I have a project that ultimately uses a build system other than cargo and would like to include cargo-built artifacts like any other dependency. I have been researching best practices and found this GitHub thread and this pre-RFC among other sources. The general pattern other native build systems (like Bazel and Buck) are using is to link in the rlib artifacts from cargo, as they include only the object files for the immediate crate. This leaves external dependency management and final linking up to the non-Rust ("native") build system.
One of the pieces I still need to create is a library with the set of global Rust shims in it (symbols like __rust_alloc, __rust_start_panic, etc). In the pre-RFC they recommend building a "no-op" crate to get these symbols:
Note (non-normative): At the time of writing, the -C emit-std-bundle=yes flag can simply be a no-op, as the Rust compiler can successfully create such staticlibs already by compiling an empty crate. The purpose of the flag is to ensure that this behavior is preserved in the future in an opt-in fashion.

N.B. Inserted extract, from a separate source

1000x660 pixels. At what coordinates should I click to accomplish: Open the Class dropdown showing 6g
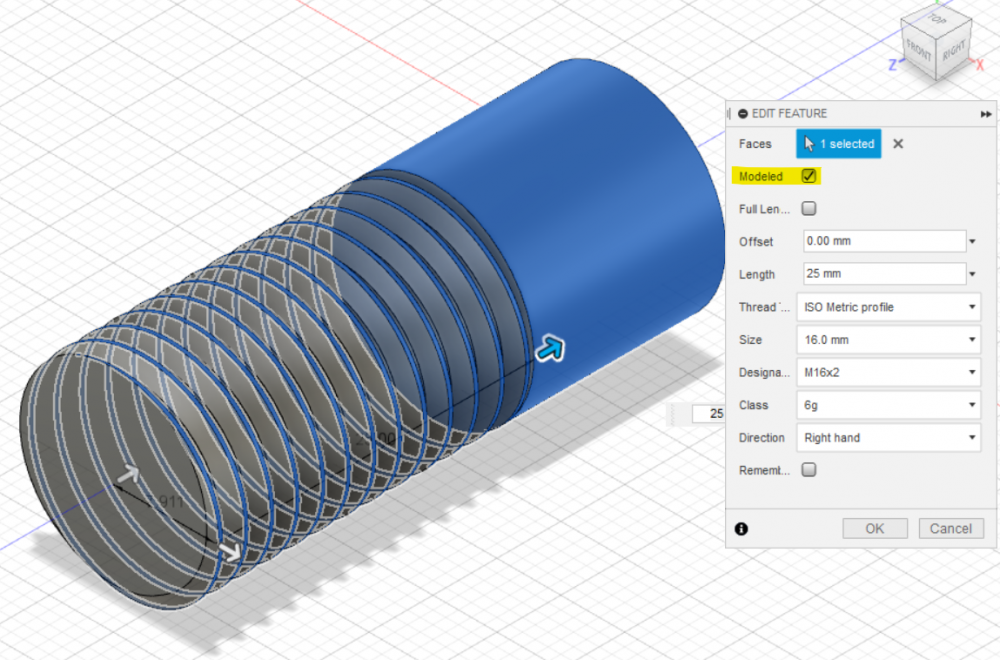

I tried this and sure enough, the symbols I'm looking for are in there. However, there are also a ton of other symbols that I do not want (e.g., some mangled Rust symbols from std and core, pthread APIs, memcpy, etc.)
What would a crate whose artifact contains just the global Rust shims in a staticlib look like?
Of course, make sure you're using --release to ensure optimizations (e.g. inlining) are applied. After optimizations, in theory all that should remain in the staticlib at that point is necessary (i.e. reachable from the symbols you do care about).
I followed the pre-RFC steps to produce this staticlib:
$ cargo new --lib stdrust
$ cd stdrust
$ echo "[lib]" >>Cargo.toml
$ echo "crate-type = ['staticlib']" >>Cargo.toml
$ RUSTFLAGS="-C emit-std-bundle=yes" cargo build --release
$ ls -l target/release/libstdrust.a
-rw------- 1 pcwalton staff 17031504 Jan 19 19:37 target/release/libstdrust.a
... with the exception of the emit-std-bundle argument, which would be a no-op at this point anyhow. I can confirm I passed the --release flag to cargo.
Inside my target/release folder, my libstdrust.a is 14.3MB, and contains hundreds of additional symbols I would not expect to be in there (e.g., mangled std and core functions). Here's a screenshot of what I am seeing inside one of the object files I extracted from the library:
Clearly I'm either missing something from the build steps, or what I thought needed to be globally accessible to all Rust code is not accurate. Any help here would be much appreciated.
My assumption is that this is (nearly) the total set of global Rust "magic symbols". These would never be found in an rlib, and would be a small amount of code compared to the rest of a Rust artifact. Everything else is name mangled or otherwise is not shared between Rust components. Is that an accurate statement?
The mangled symbols are almost certainly not shared with other compiled objects. There are some cases where generic monomorphization​s are shared between codegen units, but I think it's always a case of using upstream's instantiation, and usually the generics are just duplicated in every codegen unit that utilizes the generic functionality.
You'll probably get a bit smaller of a staticlib with panic=abort, but the main code size contributor is probably the formating and IO machinery. These are necessarily utilized by the leaf-crate-emitted shims.
Out of mild curiosity, does that show the full list of symbols or just the exported symbols? I thought we had made rustc better at not just exporting every and all symbol from staticlib bundles. Maybe that was only for a target other than macOS.
You could also try throwing the output through strip to see if that impacts anything.